Excerpt provided:
═══
Monday, June 23, 2008


Nighttime. The moon claws its way over the dome of the stars. Wretched things crawl below, being born, being dead, assembling and dissolving, in moonlight as in sun. Schmutzie and Palinode relax in bed.

Schmutzie: (reading) Heh.

Palinode: Oh no.

Schmutzie: What?

Palinode: Impetigo?

Schmutzie: What?

Palinode: Are you upset over having impetigo?

Schmutzie: I don't.

Palinode: Really? Because you said 'heh' in the exact way that people say it when they realize they've got impetigo.

Schmutzie: No. You wouldn't see me if I had impetigo.

Palinode: You'd be invisible with impetigo?

Schmutzie: No, I'd be disfigured with it. And quarantined. That's why you wouldn't see me.

Palinode: So all people with impetigo are grotesque and hidden?

Schmutzie: Yes.

Palinode: Well good.

Palinode: That's for the best.

Palinode: What is impetigo?


Schmutzie said...

Oh ha ha. Can't we have one conversation about impetigo without you sharing it with the internet?

You can call me, 'Sir' said...

If this is the beginning of a huge, marriage-ending fight, then just imagine the drama of being able to tell folks that it was impetigo that tore your love asunder. Man. That would be so worth it!
═══
Things to do:
**A.** Rewrite the stretch of the impetigo post from "Schmutzie: I don't." through "Schmutzie: Yes.", replacing "quarantined" with "isolated".
**B.** Pick up the impetigo post where it stops and keep writing.
The dataset entries have nothing to do with the impetigo post.

Dataset entries
═══
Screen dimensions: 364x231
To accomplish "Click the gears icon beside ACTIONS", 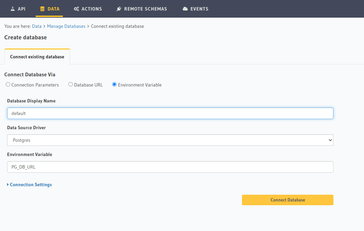I will tap(76, 9).
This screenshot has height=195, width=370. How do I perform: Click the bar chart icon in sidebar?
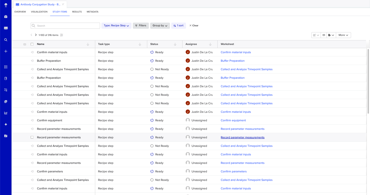[6, 113]
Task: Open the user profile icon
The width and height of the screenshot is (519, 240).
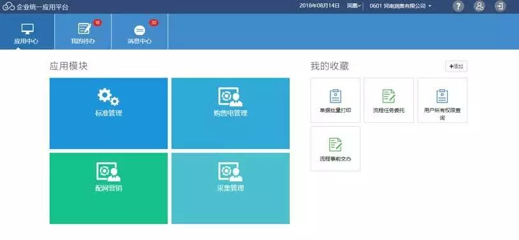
═══
Responses:
**A.**
Schmutzie: I don't.

Palinode: Really? Because you said 'heh' in the exact way that people say it when they realize they've got impetigo.

Schmutzie: No. You wouldn't see me if I had impetigo.

Palinode: You'd be invisible with impetigo?

Schmutzie: No, I'd be disfigured with it. And isolated. That's why you wouldn't see me.

Palinode: So all people with impetigo are grotesque and hidden?

Schmutzie: Yes.

**B.**
lotus07 said...

Ow I am going to have to go to the dictionary to look this up.......

palinode said...

schmutzie - All conversations about impetigo and weeping sores are public property.

sir - People would give us looks of sympathy, but secretly they would think we were morons. Is there money to be made out of that situation? I'm looking to monetize my ridiculousness.

lotus07 - Impetigo: a superficial skin rash and sore from a kind of bacteria. Usually contracted by kids.

Nat said...

The conversation is silly and fun but that opening setting bit? Love it!

Tamara said...

I continue to want to be part of your polygamist cult, especially because I'd get to be Schmutzie's sister wife. I might even clean out the cat box for you guys.